Before you throw your hands up or stop everything to find a technical founder, take a moment to get your bearings straight on product management and what it means to build a product roadmap. You do not need to know how to code to do this.
A Product Roadmap is very similar to a project or work plan. It’s a list of features you’re going to build, in the order you’re going to build them, where each is assigned an estimated due date.
The Product Development Journey
When it comes to designing and developing your product, you want to follow the model outlined in my Innovation Cycle Framework. You begin by exploring the problem you want to solve and the opportunity for you to seize.
Once you determine the most valuable problem you’re solving, you should have guidance on your early product iterations.
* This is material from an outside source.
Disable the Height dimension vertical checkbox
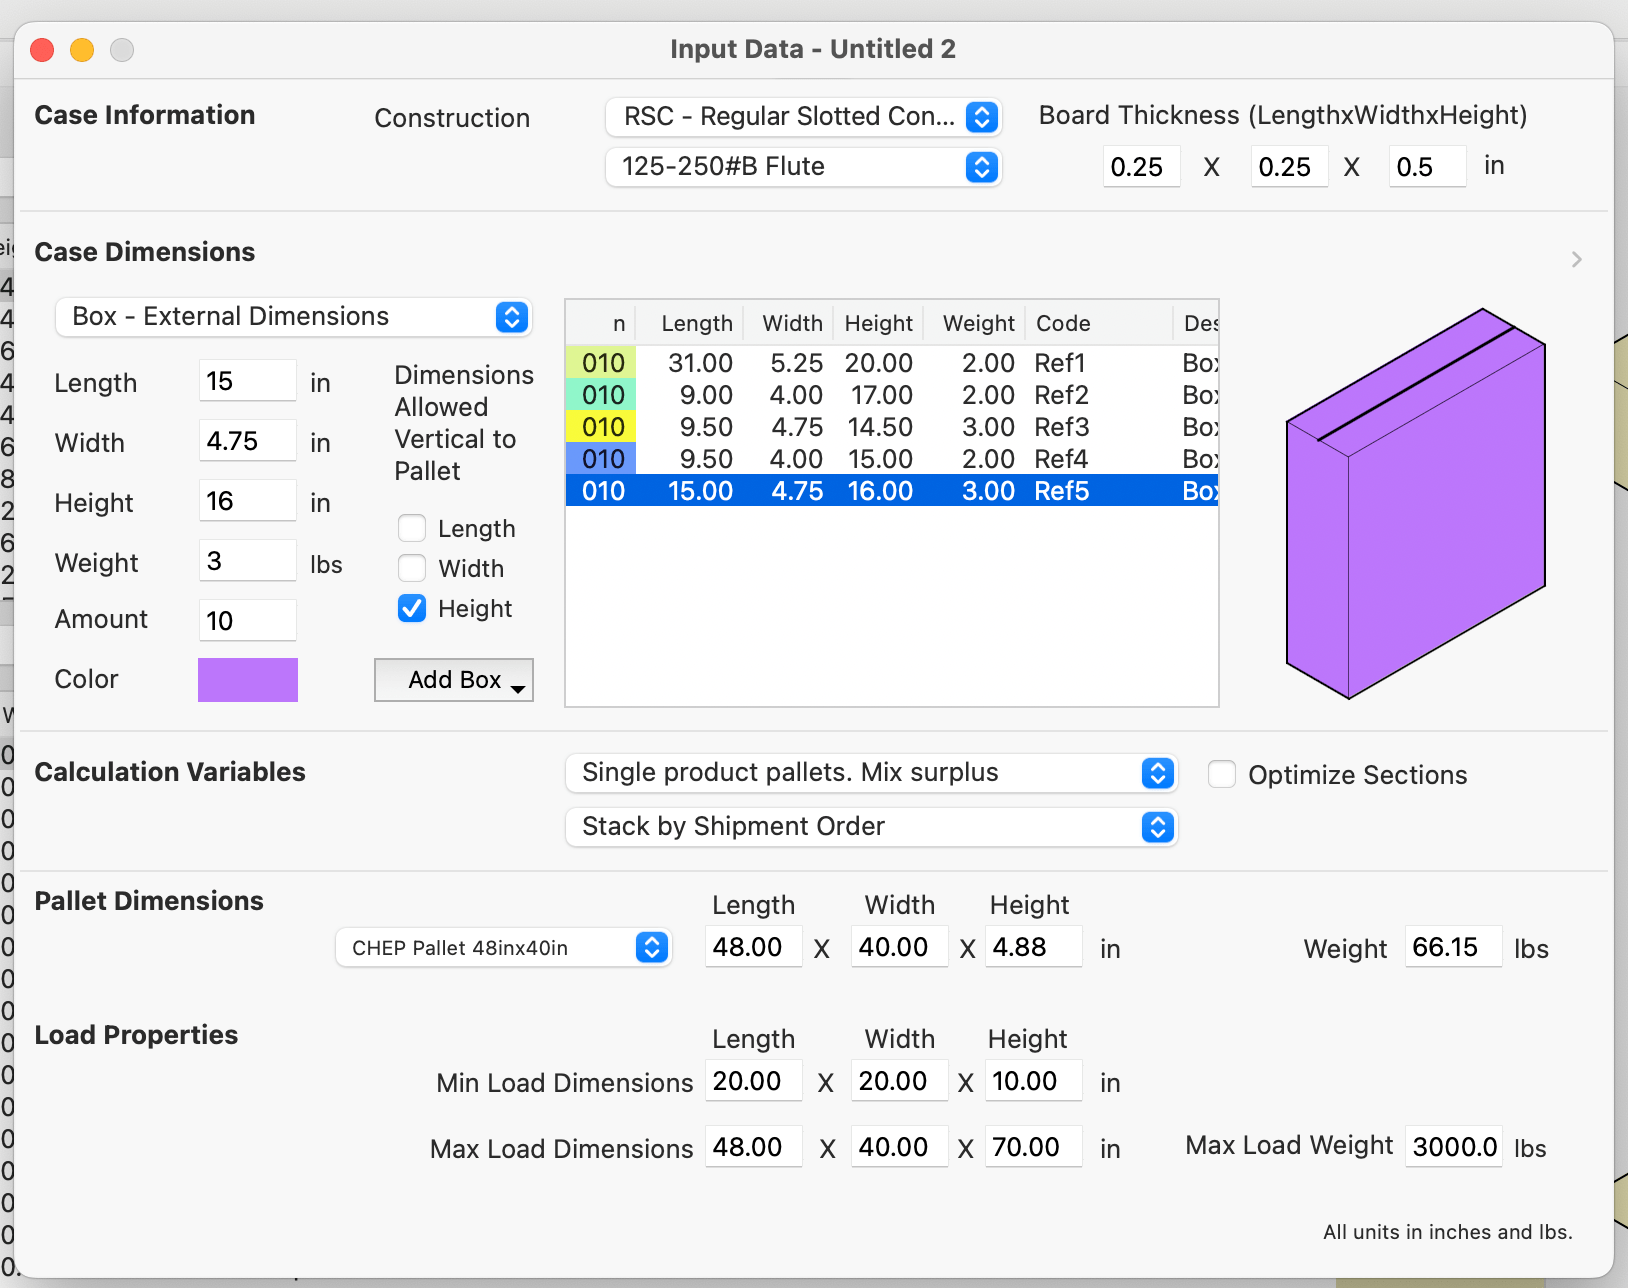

With the Real MVP, you will explore all the possible solutions out there, picking the best one for you to pursue.
Teeming with ideas and vision, you’ll have an idea of what your total product could be after 12-18 months of hard work. But, you have to scale that down to what you can launch quickly to test your business model and product viability.
Once you have this strategy, you can prototype your product, start getting feedback, and build the longer term product roadmap.
The Product Strategy Roadmap to Build off Your Minimal Viable Product
Your big vision is a dream solution. But, you cannot do all of that for your first version. Your first prototype, often referred to as your Minimal Viable Product, has only the essential features to demonstrate your unique vision. Testing this lines up with the Innovation Cycle Framework benchmark “Value / Prototype Fit.”
Your next product roadmap stage is to move from Prototype to Pilot. For a pilot, your next chunk of work should be the features that make the product a little more whole and standalone. These include: Sign Up, Log In, User Settings and maybe a Dashboard.
You will break this work up over “sprints” which are just segments of work that incrementally grow your product from the core value to something closer to your 18-month big vision.
Managing Your Product Roadmap Long Term
The long term challenge in product management is to constantly balance new feature development while also improving existing features. This requires more strategic thinking and frameworks then understanding software development and the technical implementation.
As a nontechnical founder, you can give away a piece of your company to a technical founder or make HUGE strides (without learning how to code) by managing your product roadmap yourself.
Building a Product Roadmap and Strategy is like laying the groundwork for your business. Used in conjunction with my new product-market fit benchmarks, you’ll be confident that your product meets a market need.